** Start EXCERPT **

My paternal grandfather was an Army infantryman in Guam in World War II. Somewhere in his attic are Bronze Star and Purple Heart medals, though he’s never told us how and why he came to receive those honors. We suspect he never will because he saw things in that war that people just don’t discuss.
My maternal grandfather was in the Coast Guard serving in the Pacific Theater. My dad spent time on Navy subs, my uncle served in the Navy in the Philippines during Vietnam. On the Fourth of July in 1972, we had a great party and a family photo that I still have. My uncle was there only briefly, I recall. My Gram told me recently that he was shipping out to Vietnam that day and she had him for only a few hours. And in those few hours she had to share him with dozens of relatives, despite wanting to hold onto him for herself.
I didn’t see my older brother, Chris for four years. He served in the Air Force in Germany and even missed my wedding 14 years ago. After all, this was in the months after the Gulf War.
But I keep coming back to this word “sacrifice.” What exactly does it mean today?

** End EXCERPT **

> **ACTIONS TO TAKE**
#1 List every branch of the U.S. military that the excerpt mentions a family member serving in.
#2 Answer these questions from the excerpt:
(a) Which two medals are somewhere in the paternal grandfather's attic?
(b) In what year was the Fourth of July party with the family photo?
(c) In what country did Chris serve in the Air Force?

** Start MATERIAL SUPPLIED **

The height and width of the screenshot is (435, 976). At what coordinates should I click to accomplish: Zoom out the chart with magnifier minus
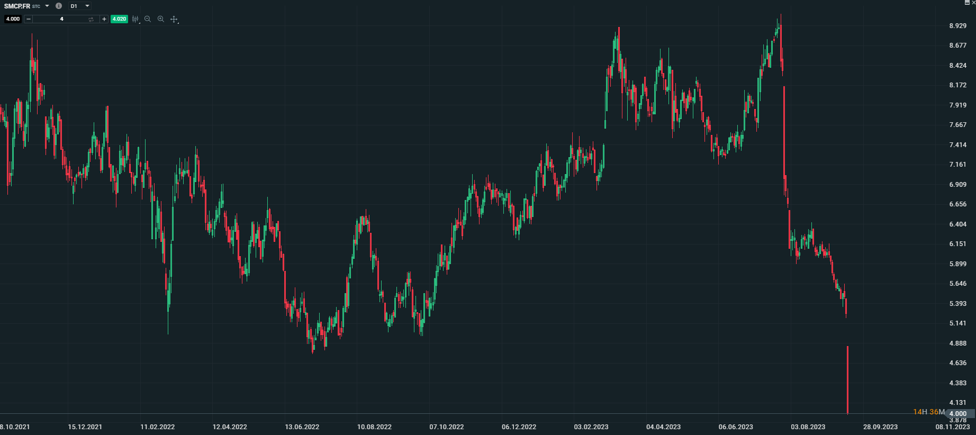click(x=148, y=19)
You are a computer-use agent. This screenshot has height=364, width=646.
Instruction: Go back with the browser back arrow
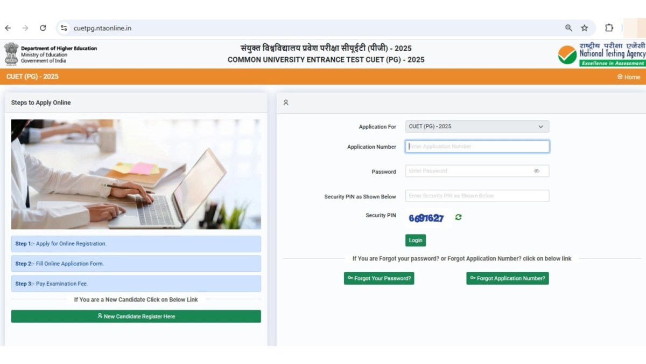pyautogui.click(x=8, y=28)
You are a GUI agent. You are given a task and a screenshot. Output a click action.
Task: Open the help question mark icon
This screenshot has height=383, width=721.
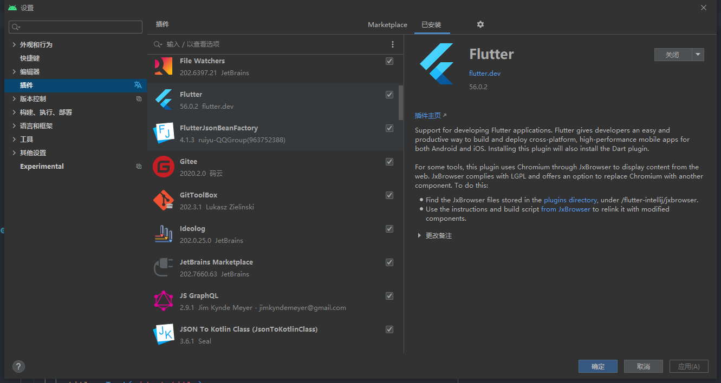(x=18, y=366)
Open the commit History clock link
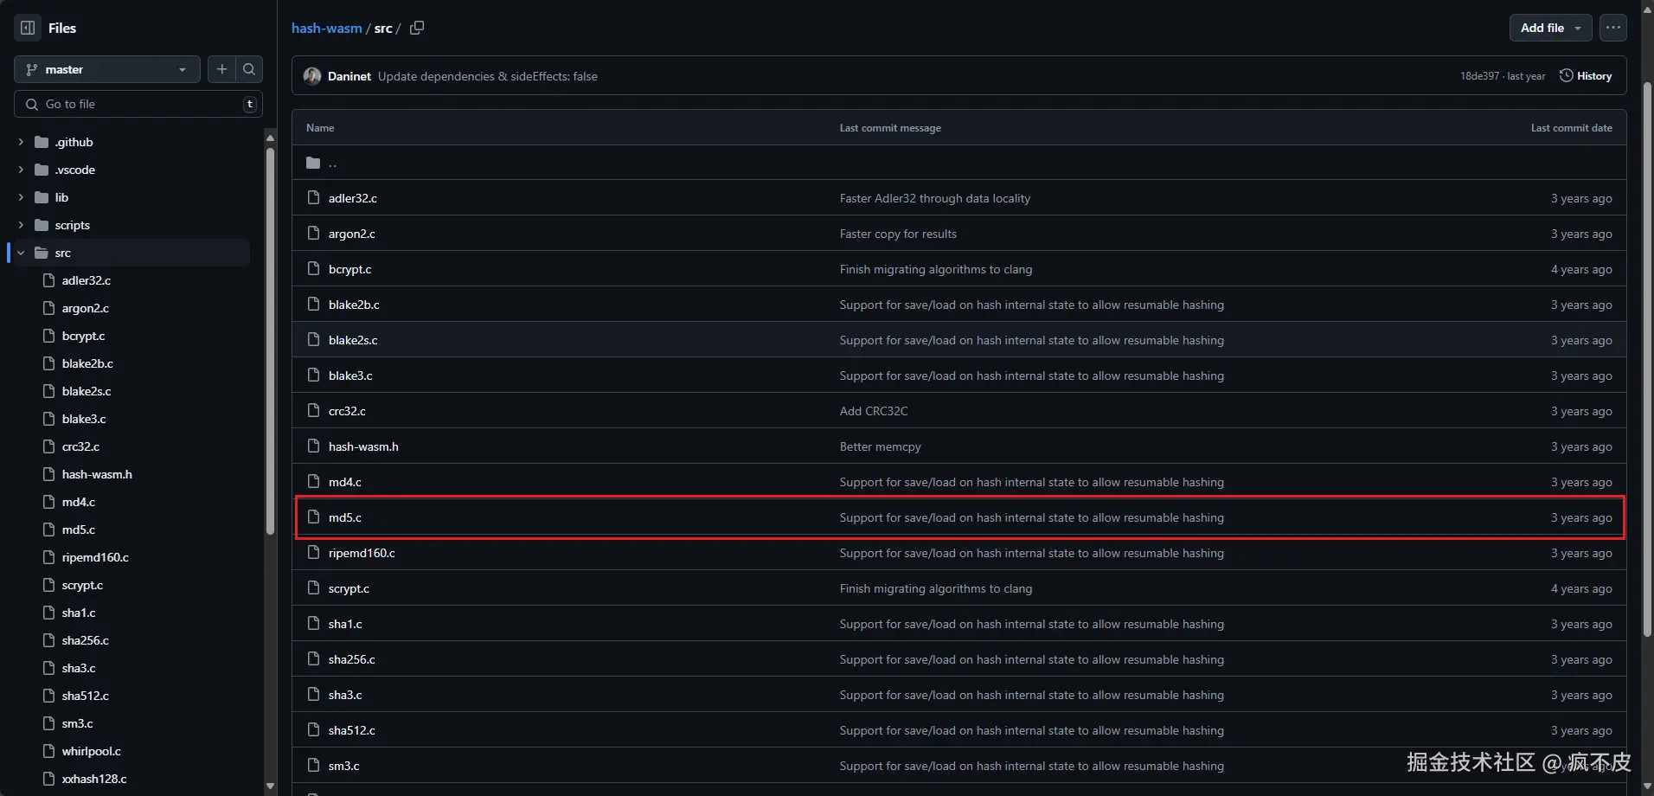1654x796 pixels. tap(1586, 76)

** End MATERIAL SUPPLIED **

> **THE SOLUTIONS**
#1 Army, Coast Guard, Navy, Air Force

#2
(a) Bronze Star and Purple Heart
(b) 1972
(c) Germany